La cosa es bastante divertida, porque los únicos impulsores de Aliança en el mundo de la prensa y la política (aparte de unos cuantos aprovechados que van cortos de pasta y que, si hace falta, se apuntarían a Estado Islámico con el fin de cobrar una mensualidad) son los hijos auténticos del pujolismo que buscan reconectar la política del presente con las raíces históricas del país, para ver si allí queda alguna cosa para animar a la tropa. Hay quien hace el trabajo gratuitamente, como mi querido Enric Vila, que está dotando a Aliança de una musculatura filosófica que ni la misma Orriols sospechaba tener y que la mayoría de sus electores diría que ignoran. El juego que nos depara el futuro será interesante, pues Orriols —en eso también hay que felicitarla— no parece dispuesta a ser un receptáculo de las frustraciones convergentes ni creo que caiga seducida por los cantos de sirena de su mafia. En eso, por mucho que le pese, también se parece a Carles Puigdemont.
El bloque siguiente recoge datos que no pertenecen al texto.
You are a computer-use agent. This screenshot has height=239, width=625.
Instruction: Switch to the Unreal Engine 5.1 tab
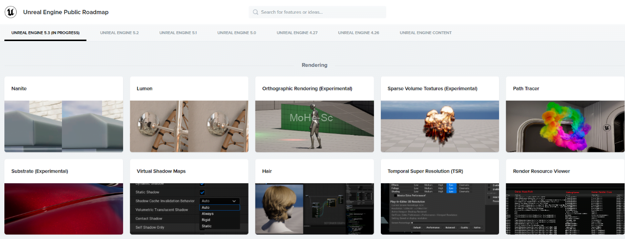click(x=178, y=33)
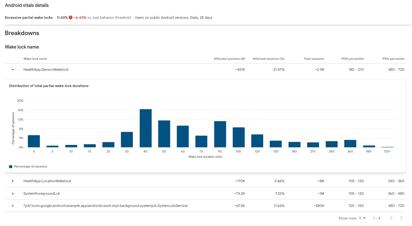Collapse the HealthApp:SensorWakelock row

(x=13, y=70)
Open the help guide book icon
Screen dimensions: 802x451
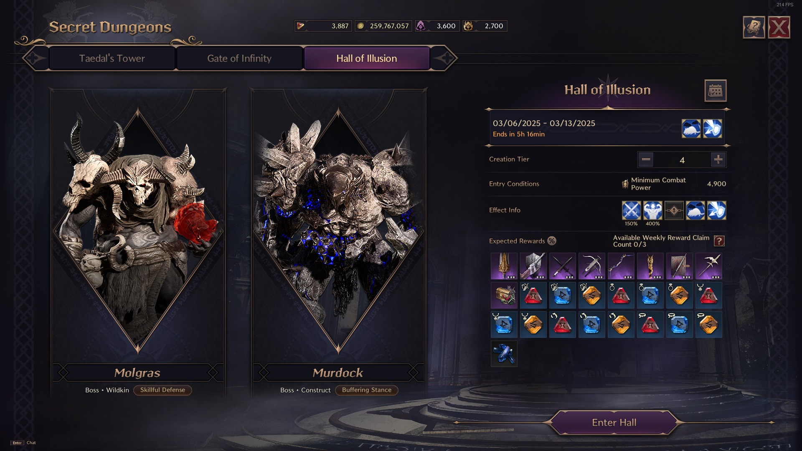coord(754,28)
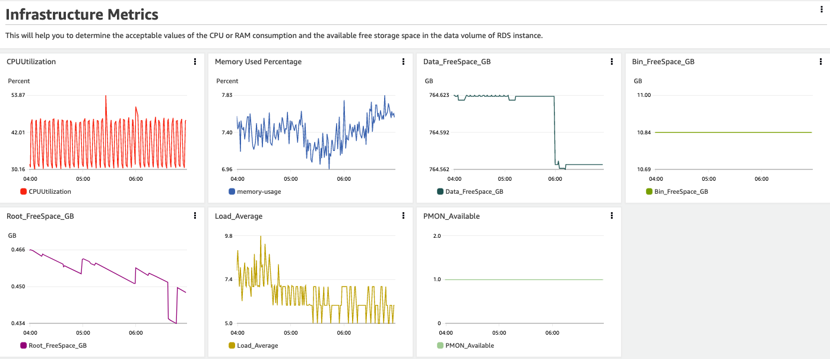Click the CPUUtilization widget title
The height and width of the screenshot is (359, 830).
[x=31, y=61]
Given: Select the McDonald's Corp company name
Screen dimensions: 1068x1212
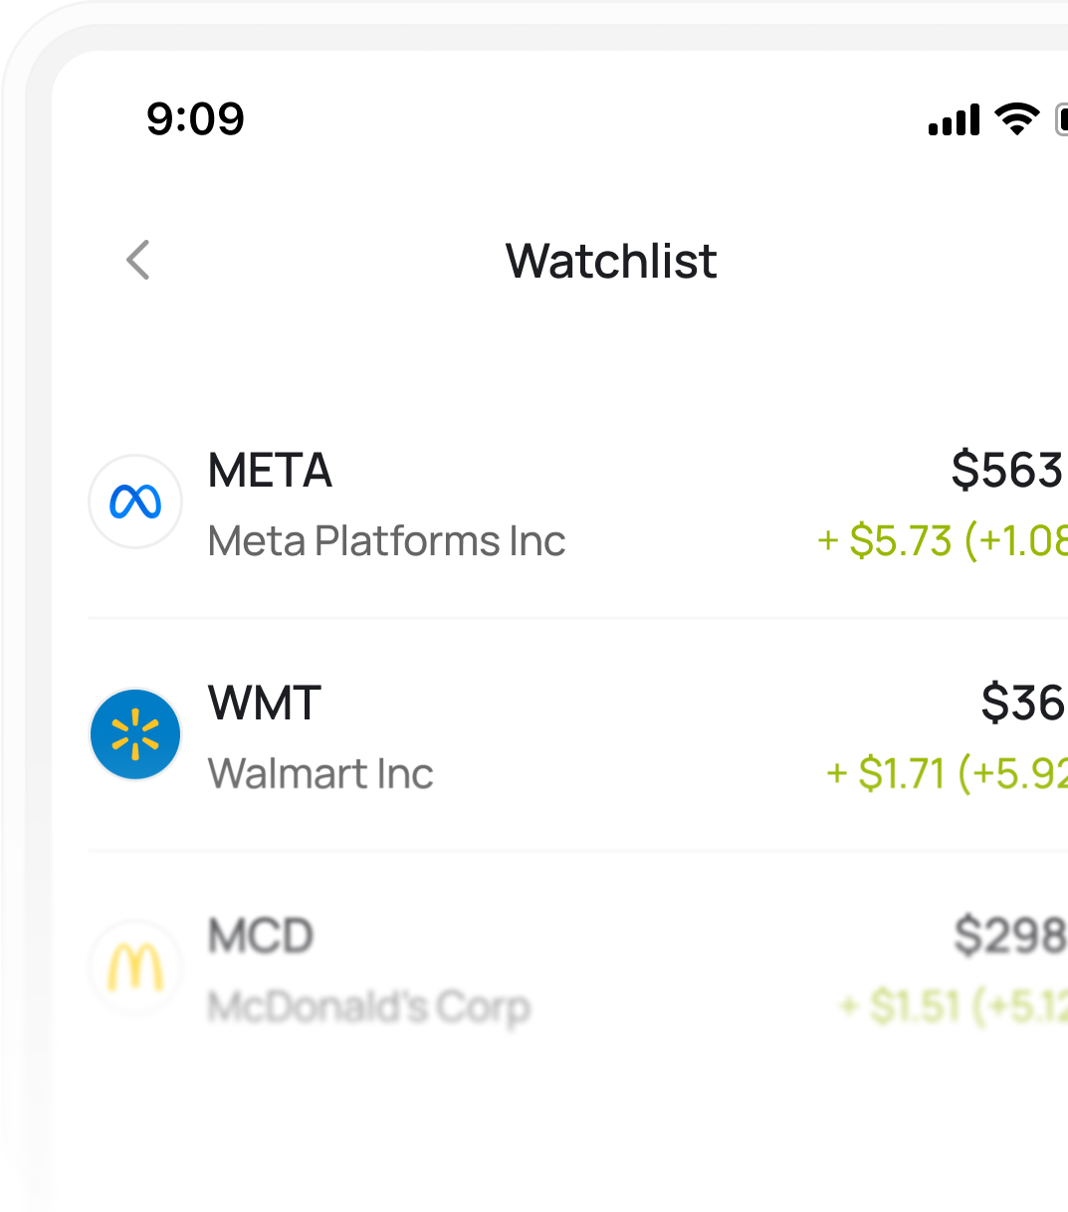Looking at the screenshot, I should click(x=368, y=1007).
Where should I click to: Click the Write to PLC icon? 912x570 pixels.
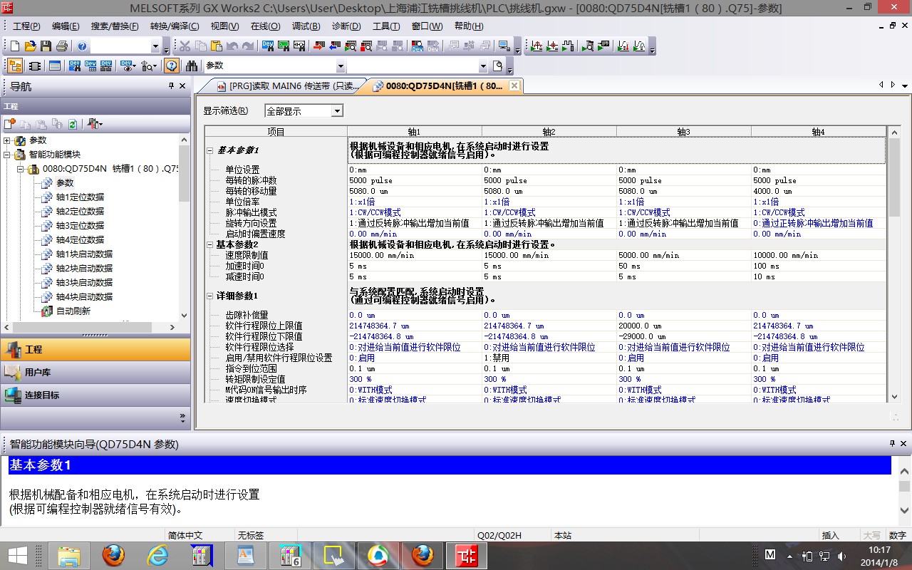(x=317, y=46)
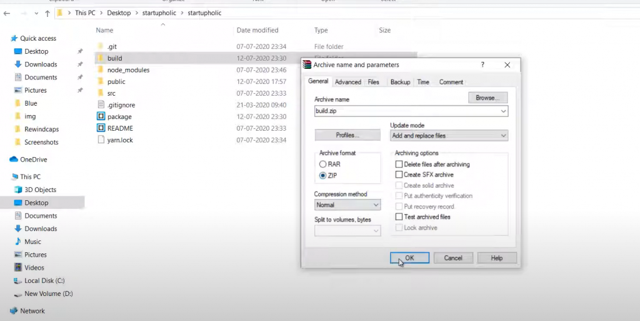The width and height of the screenshot is (640, 321).
Task: Check the Create SFX archive option
Action: 399,175
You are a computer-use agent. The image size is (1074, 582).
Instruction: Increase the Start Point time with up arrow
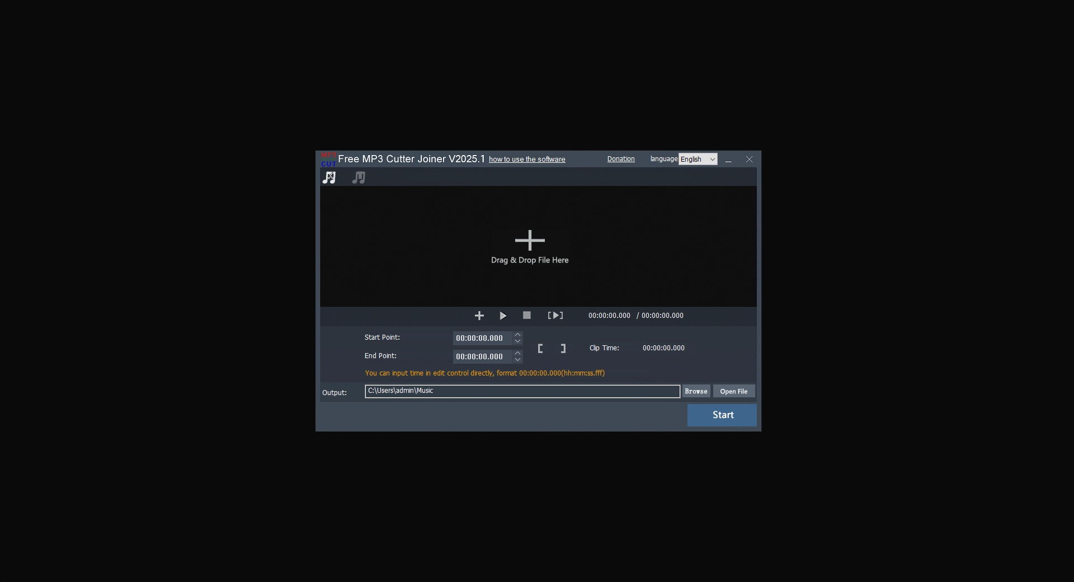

Ahora que todo el mundo empezará a reunirse con todo el mundo, quizás valdría la pena que el maestro y la heredera pasearan por Waterloo. Si puede acabar yendo Pedro Sánchez, no veo por qué la alcaldesa no puede abandonar un solo día su ciudad, por mucho que su ausencia momentánea la suma en el caos de la sustitución cultural y la invasión islámica.